A professor from the University of Houston's Cullen College of Engineering has edited his second book on machine learning and signal processing, identifying it as a “rapidly developing” subject area that interests him immensely.
Dr. Saurabh Prasad, an associate professor of Electrical and Computer Engineering, said he was presented with the opportunity to edit Hyperspectral Image Analysis: Advances in Machine Learning and Signal Processing after giving a tutorial lecture on the topic at the flagship Institute of Electrical and Electronics Engineers conference on signal processing (IEEE-ICASSP) in 2017.
“Based on that lecture, I was invited by the area editors in the computer vision and pattern recognition track at Springer to work on a book on this topic,” he said. “There was a compelling need for this book. The area of machine learning and signal processing is a rapidly developing area, particularly with applications to multi-channel imaging, and hence, the book was geared toward researchers and graduate students, to provide them with a comprehensive resource on emerging developments in this area.”
Dr. Jocelyn Chanussot, a professor in the Signal and Images Department at Grenoble Institute of Technology in France, serves as a co-editor for the book. Prasad said this is the second book he has edited, with the first, Optical Remote Sensing, coming out in 2011. He has also co-authored more than 100 research articles in the subject area.
“This book consists of 15 chapters and includes contributions from leading researchers from around the world, including UCLA, Duke, the Los Alamos National Lab, Amazon, the University of Florida and Universitat de València in Spain,” he said.
According to Prasad, topics covered include advances in deep learning, like the design of deep neural networks that characterize the spatial and spectroscopic properties of the imagery data; pixel unmixing, where researchers address and understand composition of mixed pixels that arise when the spatial resolution of the image is poor; data fusion, which is the combination of multiple imaging modalities; limited and noisy ground truth; and other topics.
Asked to describe his work, Prasad said it focuses on advancing and developing machine learning and signal processing techniques to address challenges posed by posed by cutting-edge spectroscopic optical imagers.

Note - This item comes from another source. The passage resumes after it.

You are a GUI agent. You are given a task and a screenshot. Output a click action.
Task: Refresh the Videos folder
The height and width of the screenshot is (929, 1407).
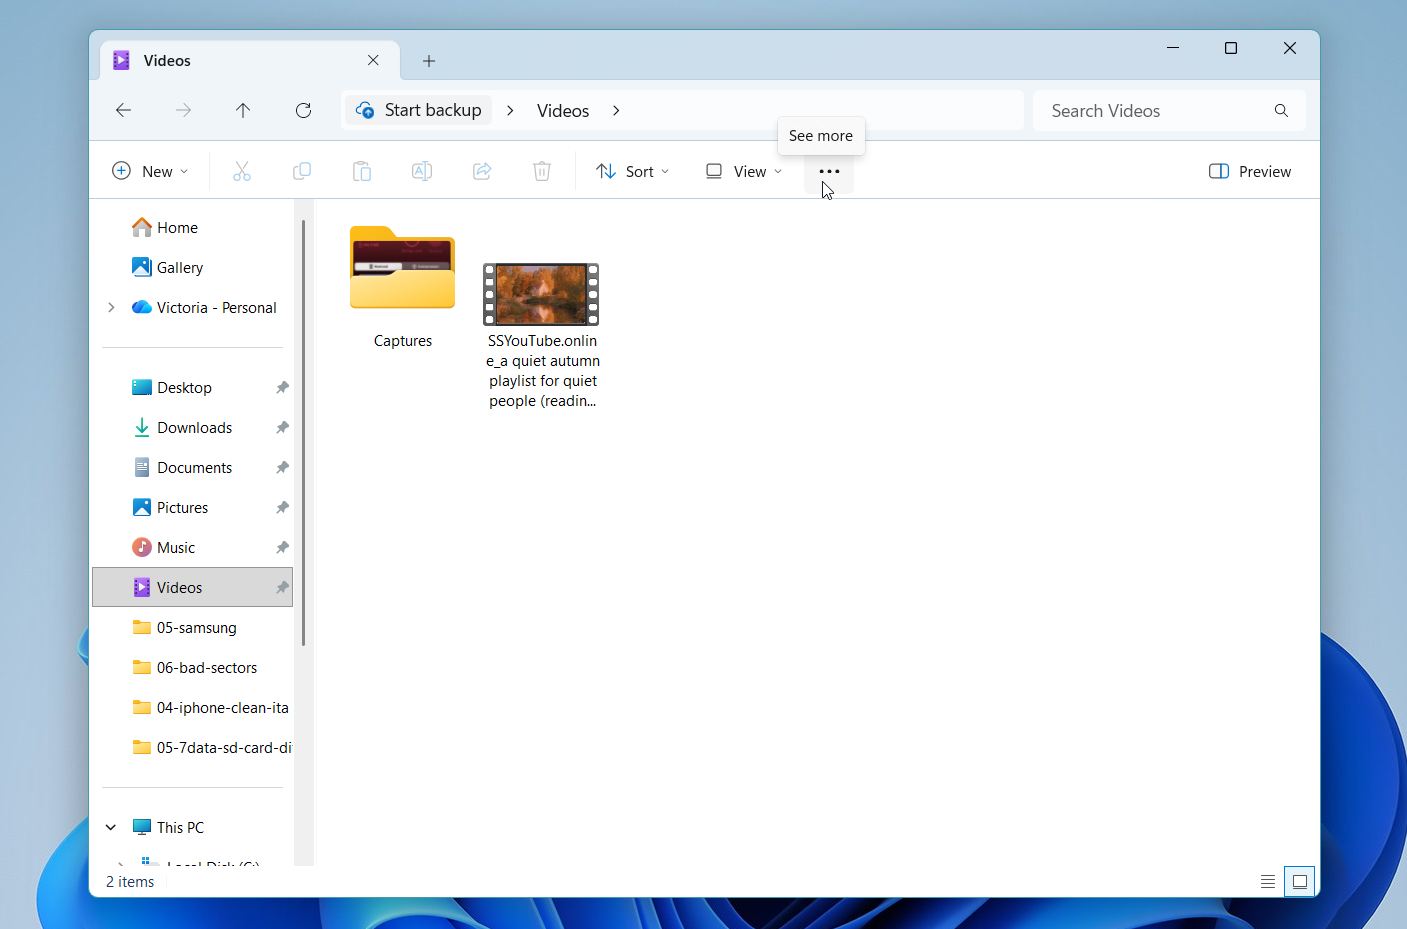coord(303,110)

“As an example, hyperspectral imaging entails acquiring images that have hundreds to thousands of spectral bands – colors – instead of just the 'Red, green and blue' color channels we are accustomed to with consumer cameras,” he said. “This enables us to see beyond what our eyes can see, and it can very accurately characterize the chemical and biochemical properties of the objects that are being imaged.”
With the “optical signatures” that these sensors can hone in on, Prasad said the applications are extensive.
“This imaging modality has been deployed aboard NASA aerial and satellite platforms, as well as the international space station,” he said. “It is continuing to play a critical role in earth science, for applications such as ecosystem monitoring, invasive species detection and the study of forest fires, to name a few.”